Mairean is a young woman who is kidnapped by marauding English soldiers who descend on Mairead O’Coneill’s family farm. She finds herself on board a slavers ship bound for Barbados, there she meets Iain. They are eventually sold at auction to the same sugarcane plantation.
I was fully immersed in this character driven drama, with well developed characters, who came to life right off the page.The Author sets this historical romance to the backdrop of the lush and hostile Barbados. In Ms Brazo’s tragic historical fiction, Mairead and Iain romance interweaves between survival and the dark cruelty of servitude within plantation life. The strength of the novel lies in the authors ability capture the human heart and soul. With both futures stolen, Iain and Mairean, find passion and freedom in each other’s arms. Both have vowed to gain there freedom and return to there homeland at all costs.

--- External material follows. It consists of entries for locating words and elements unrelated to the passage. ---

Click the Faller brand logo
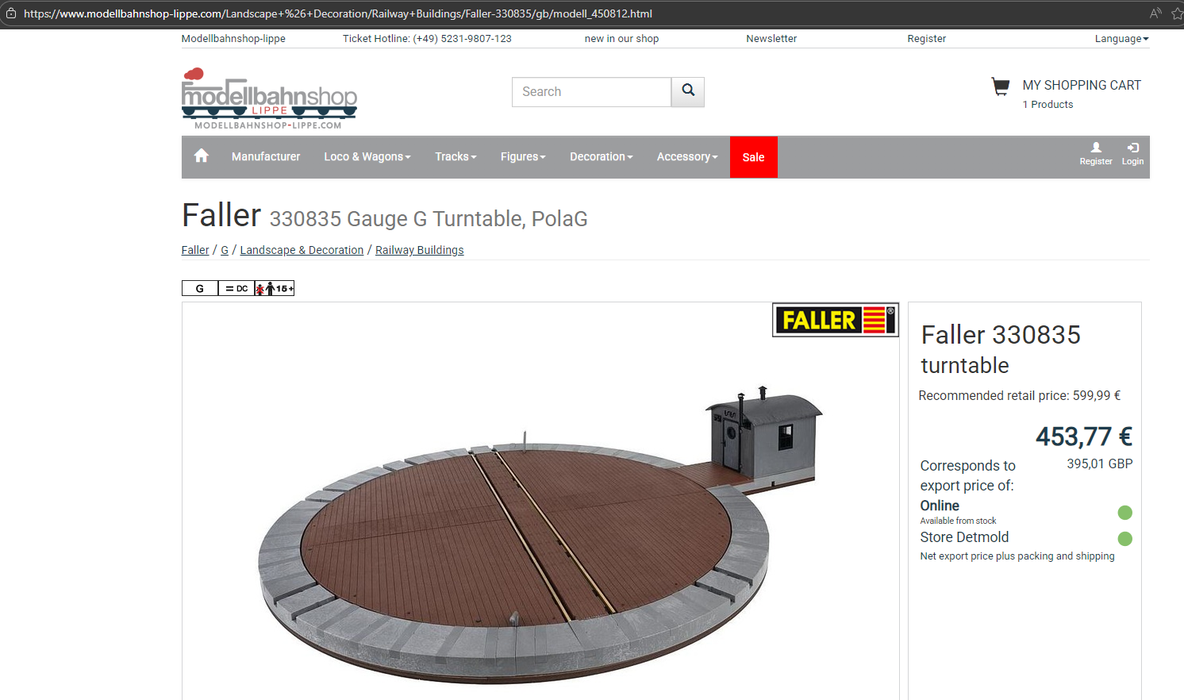This screenshot has height=700, width=1184. click(835, 320)
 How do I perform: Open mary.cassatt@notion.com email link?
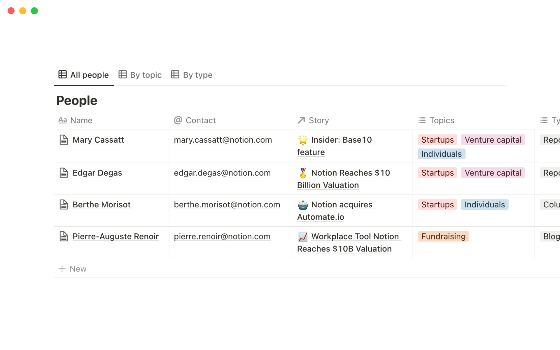pyautogui.click(x=223, y=140)
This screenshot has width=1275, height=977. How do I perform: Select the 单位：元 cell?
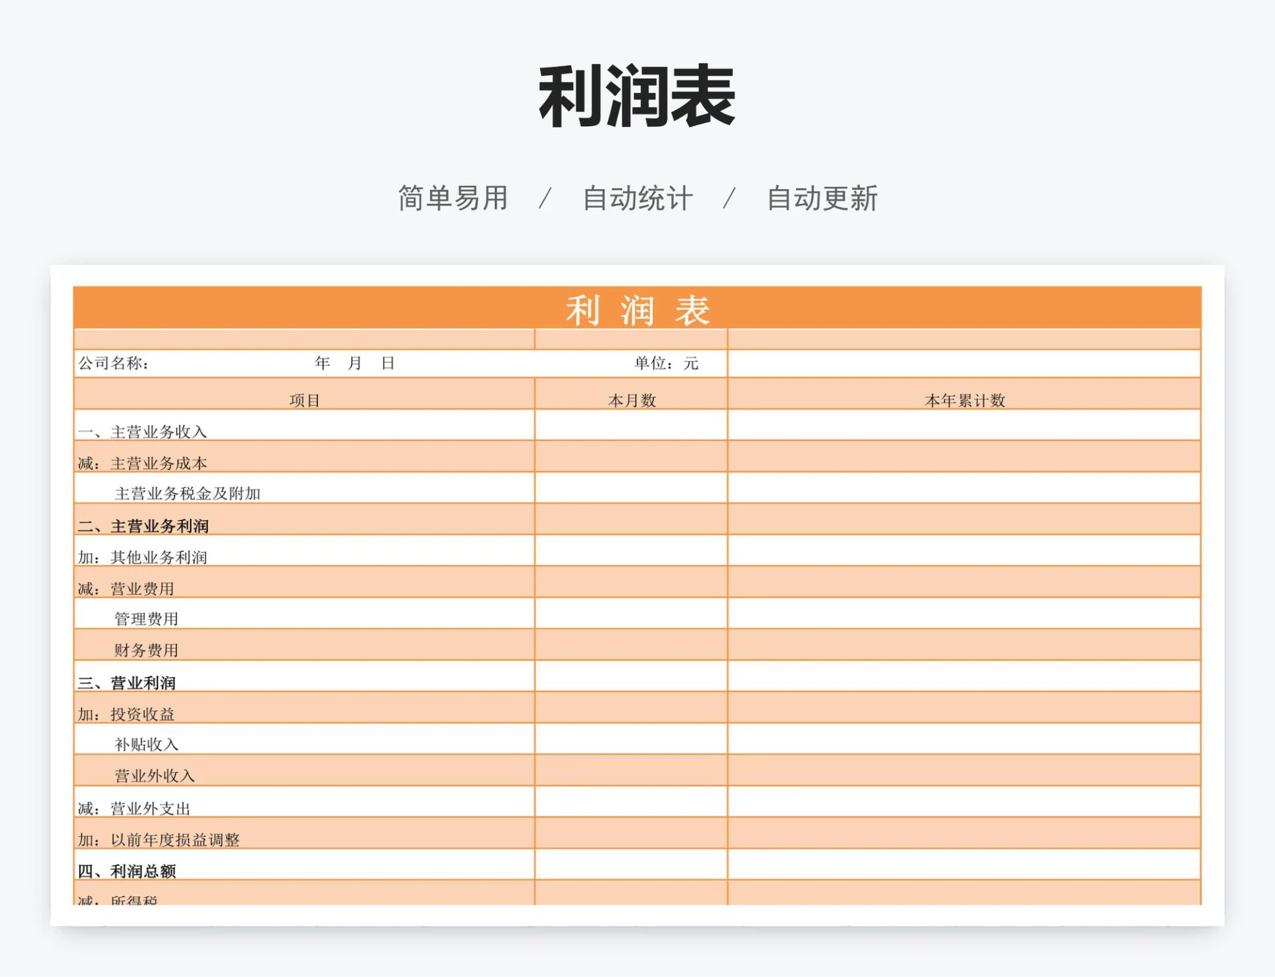click(667, 364)
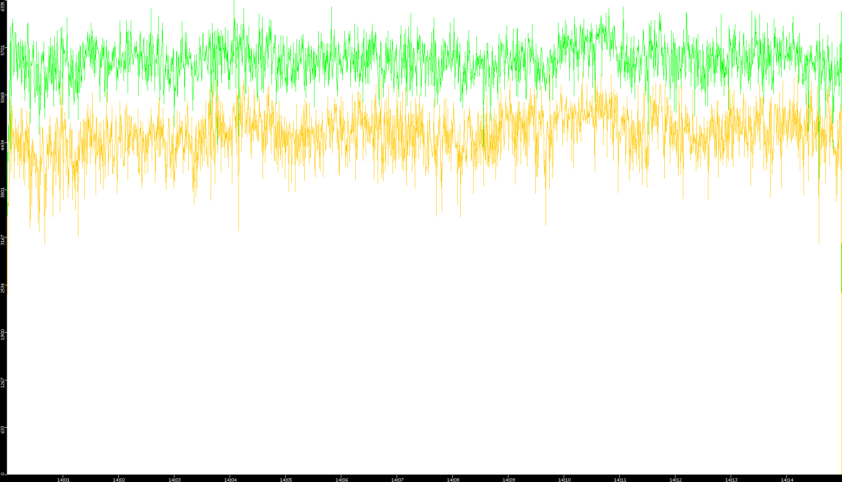842x482 pixels.
Task: Click the 633 value axis label
Action: (3, 430)
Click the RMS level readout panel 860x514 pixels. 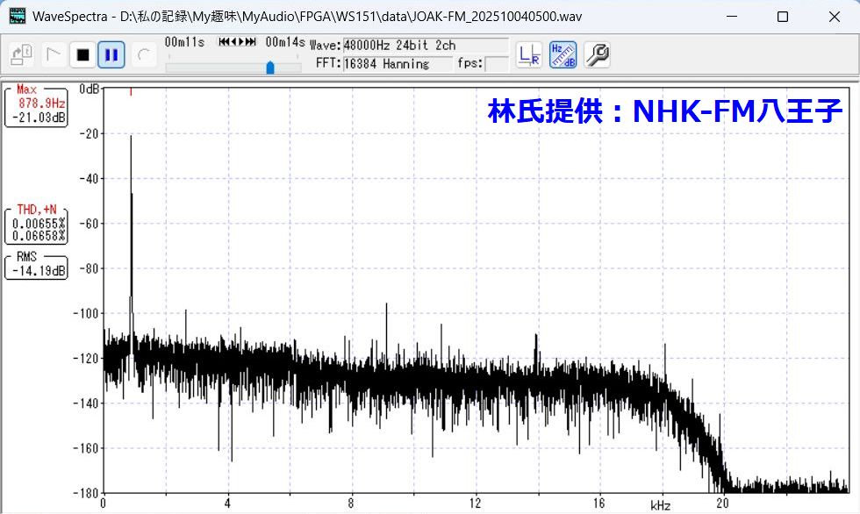coord(36,266)
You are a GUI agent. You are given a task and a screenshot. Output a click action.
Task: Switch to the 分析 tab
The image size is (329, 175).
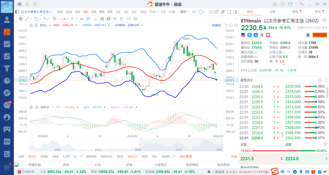pos(272,12)
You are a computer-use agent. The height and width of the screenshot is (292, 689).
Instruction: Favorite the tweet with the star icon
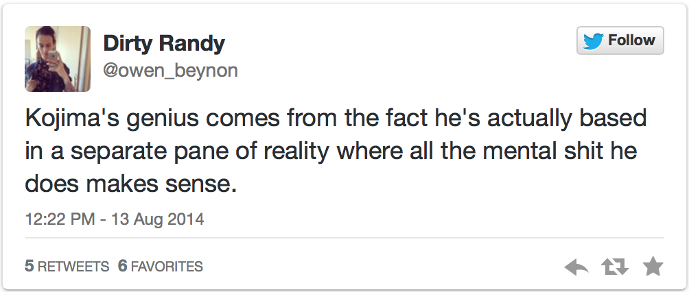pyautogui.click(x=653, y=267)
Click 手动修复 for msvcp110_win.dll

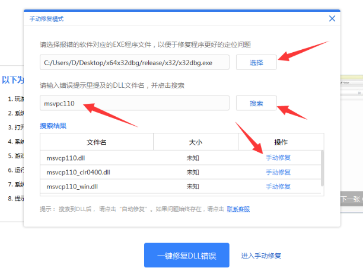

The Authors realistic storyline catapults you into a world authentic details about sugar manufacture. Her portrayal and descriptive content draws you into the harsh reality of the horrors and violent struggles of plantation life.
Severed Knot, is a stunning achievement of heartache, survival and death.
Cryssa Bazos’s sets the bar in realistic historical fiction. Her ability to precisely set the character conflict with romance, for a powerful and unforgettable, riveting novel.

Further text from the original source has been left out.